How exciting...and also puzzling - why exactly, was this included in a book about English quilting?? other than to show that the frame format was not uniquely British--was there some English link with the Indian/Himalayan women quilters of 1922? Were quilts an indigenous craft in that area or was the sewing introduced by outsiders, as in Hawaii? Many unanswered questions - I have only two books which cover Indian quilts - one about Ralli quilts, the other, Quilted Planet by Celia Eddy. Neither has any wholecloth quilts from India, they are all patchwork or applique.
Question, questions - but I am glad to have found out more about the quilt - and very happy to have firm link with Elizabeth Hake's book.


  1. Fascinating, Pippa! What a glorious find!
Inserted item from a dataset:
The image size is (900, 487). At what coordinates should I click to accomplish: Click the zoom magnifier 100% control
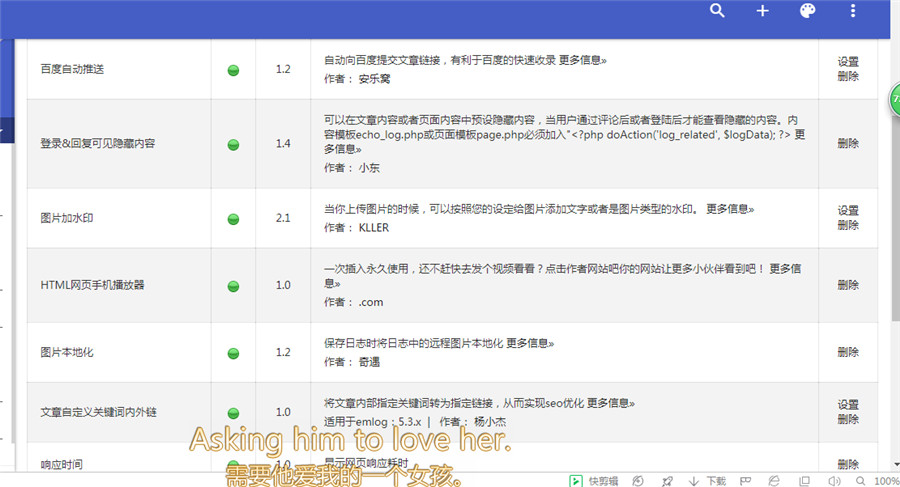[859, 481]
  2. This is so interesting and fascinating! You own a real treasure...

  3. Now that is amazing! I'm glad that you rescued this before someone else bought it and cut it up. There are some beautiful quilting designs here, and I remember reading that the English did backstitch quilting, too.

  4. I love a good mystery and hope that there will be a next instalment and that more information comes to light. A wonderful find!

  5. What a fantastic story Pippa. It may remain a mystery but just maybe someone out there has an answer.

  6. I have a small yellow crib silk quilt that is back stitched too. It has a back that has no quilting on it--so the quilting was completed on the top, batting, lining--with back added afterwards. I love the quilt too!
    Check out this blog around the dates July 28, 2010 and early August. It may be another link in the mystery?

  7. What an amazing journey this quilt has been on. I can't imagine your delight when you put your purchase to the quilt in the book. Such amazing quilting!